**Task prompt**
From start to finish, set down the entries below exactly, leaving out the pictures.

**Material supplied**
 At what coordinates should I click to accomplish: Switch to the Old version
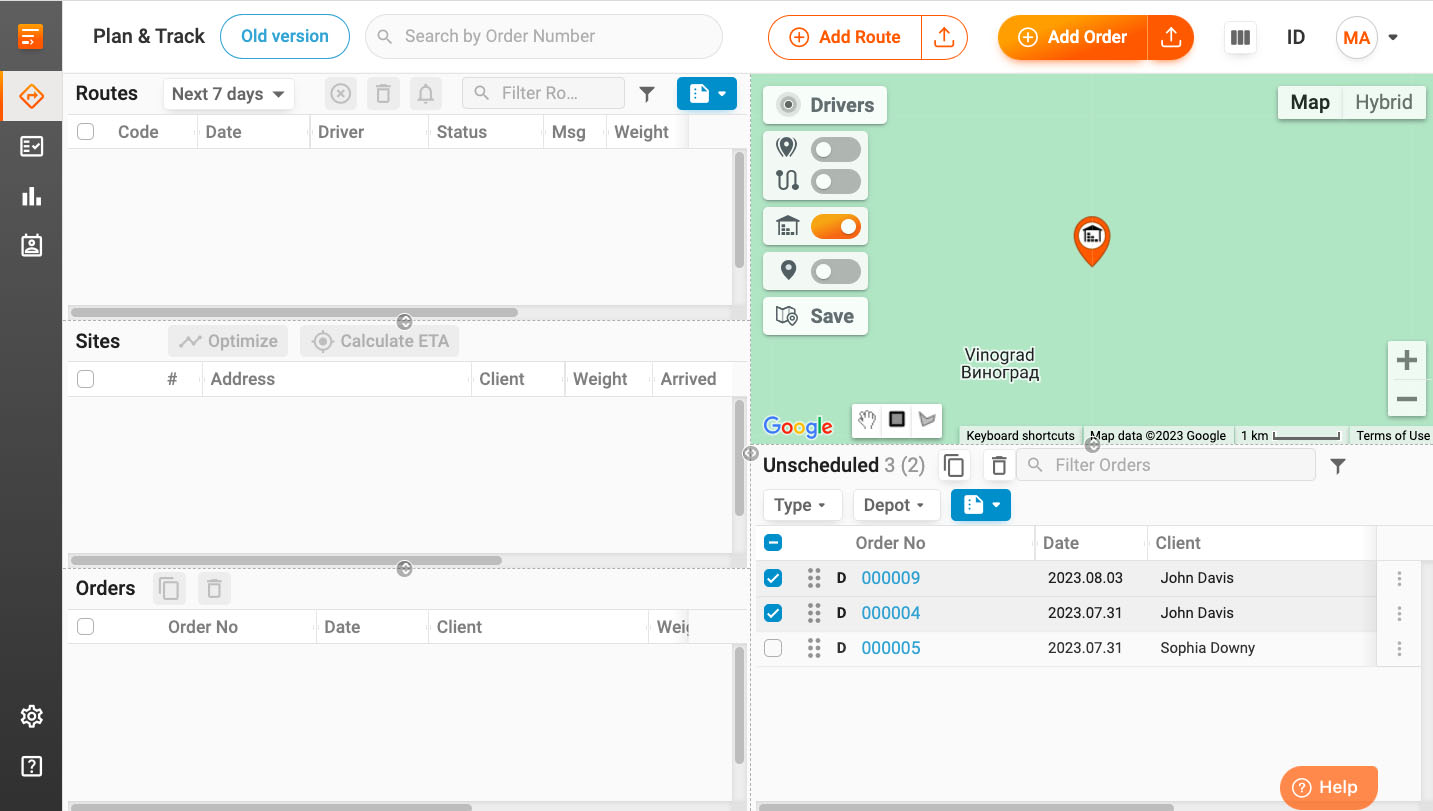point(284,36)
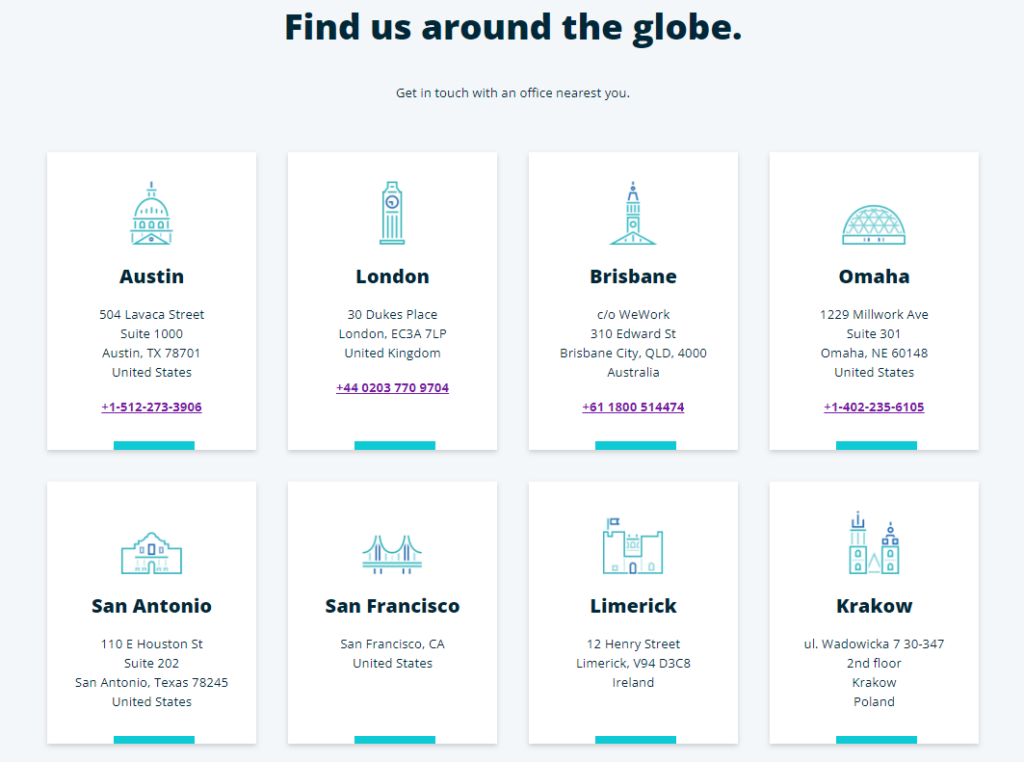Select the Austin office heading

151,277
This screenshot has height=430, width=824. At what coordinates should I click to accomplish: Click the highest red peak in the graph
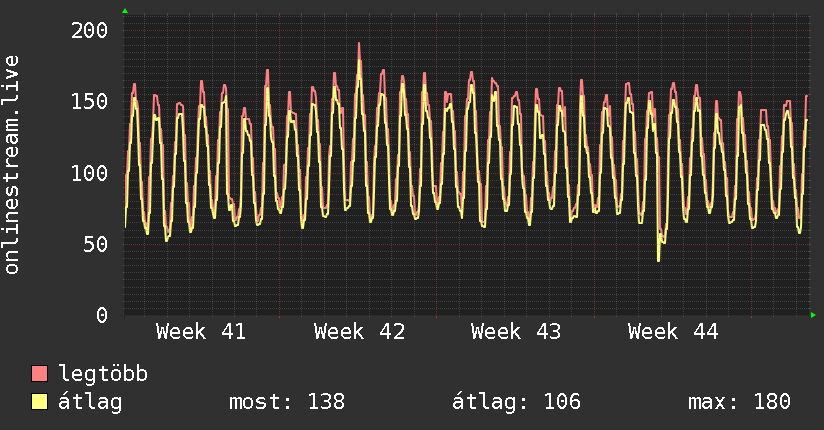pyautogui.click(x=359, y=44)
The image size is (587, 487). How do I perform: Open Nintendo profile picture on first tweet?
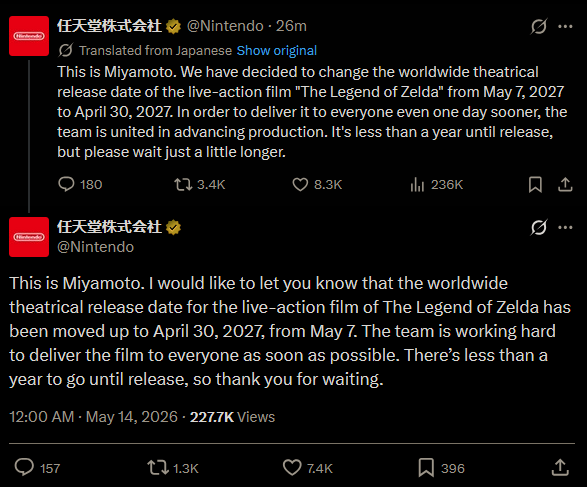[29, 36]
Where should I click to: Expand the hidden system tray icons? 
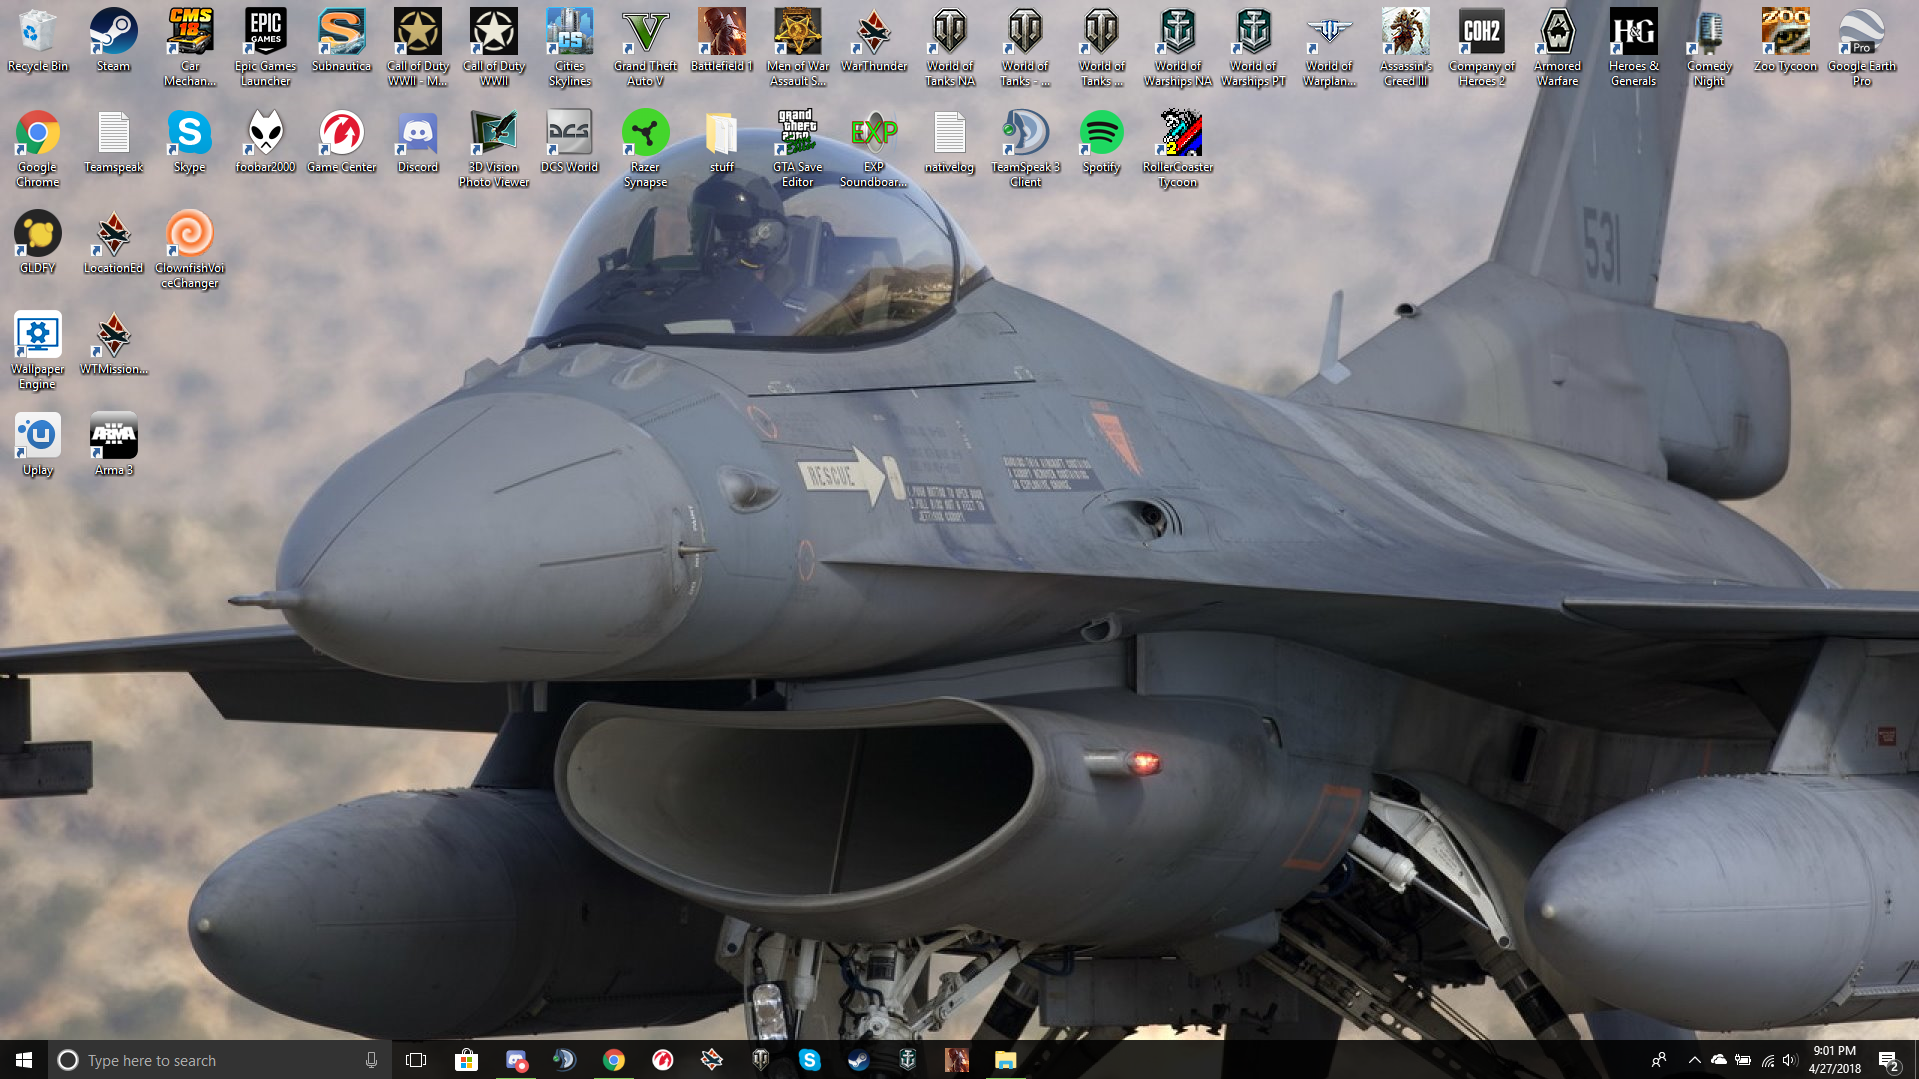1694,1060
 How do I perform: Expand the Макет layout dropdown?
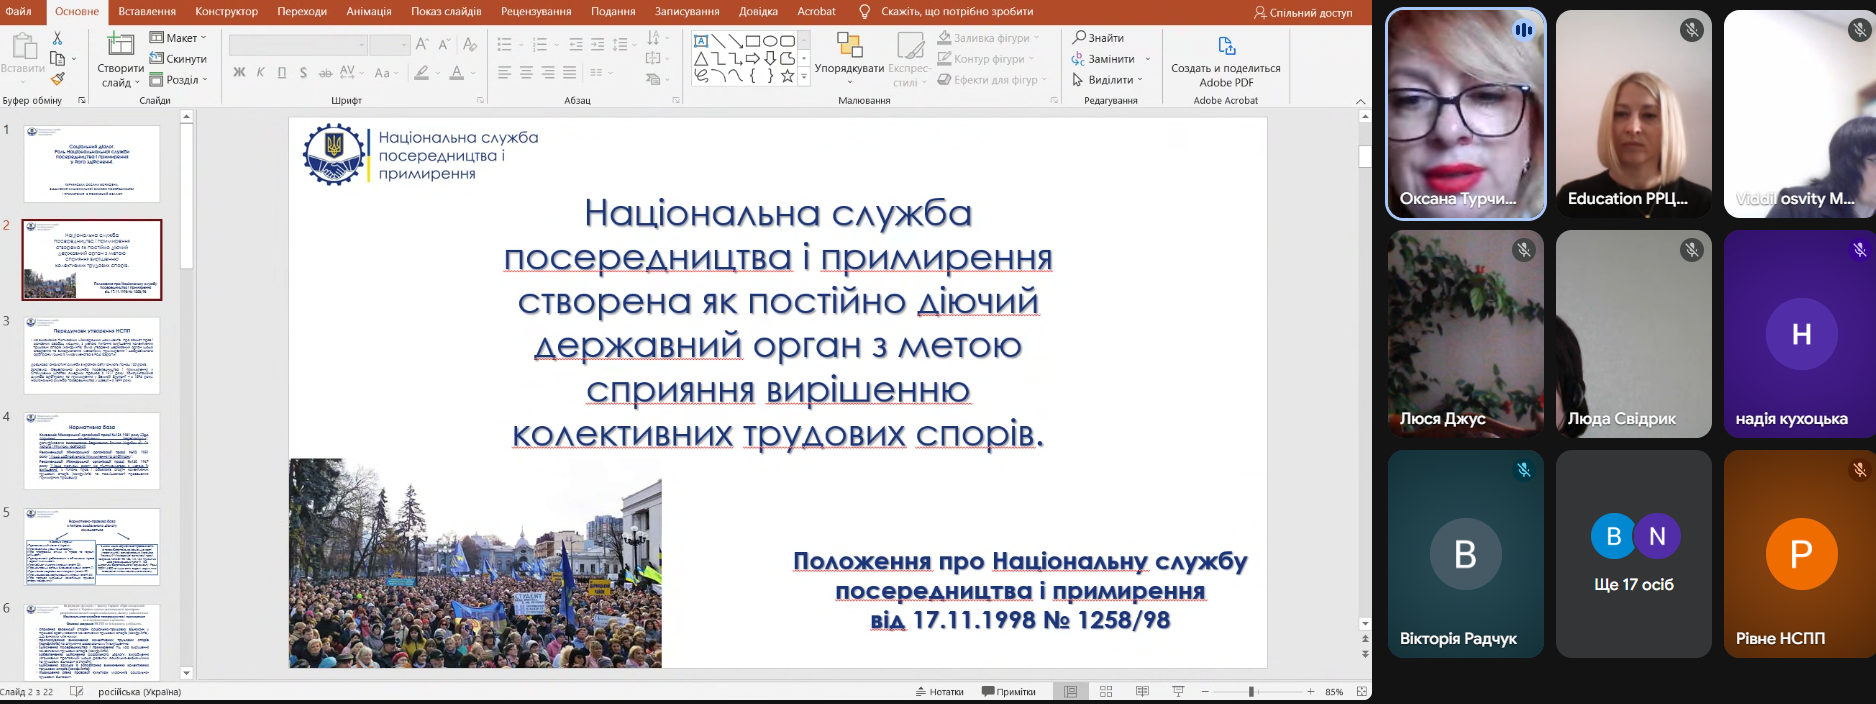178,38
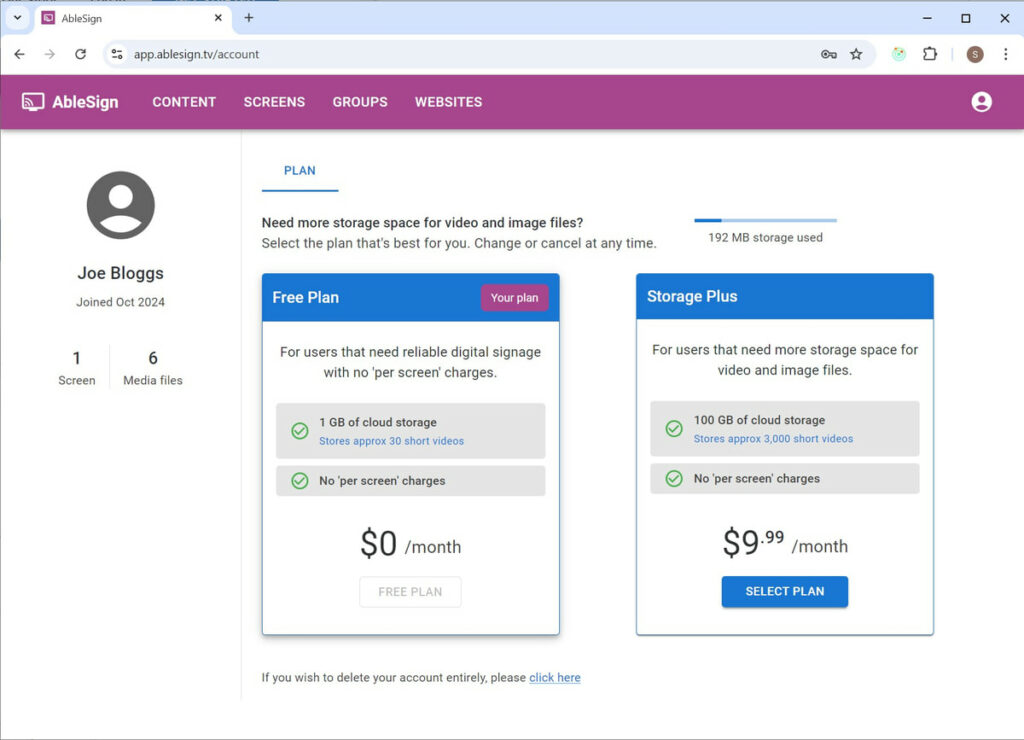Bookmark this page with star icon
Viewport: 1024px width, 740px height.
856,54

**Output**
 At what coordinates should I click to accomplish: Switch to the Old version
point(284,36)
Select the Austin office heading

151,277
This screenshot has height=430, width=824. At what coordinates should I click to accomplish: Click the highest red peak in the graph
pyautogui.click(x=359, y=44)
The image size is (587, 487). How do I perform: Open Nintendo profile picture on first tweet?
[29, 36]
Where should I click to: Expand the hidden system tray icons? 
1694,1060
 How do I perform: Expand the Макет layout dropdown?
178,38
Bookmark this page with star icon
Viewport: 1024px width, 740px height.
856,54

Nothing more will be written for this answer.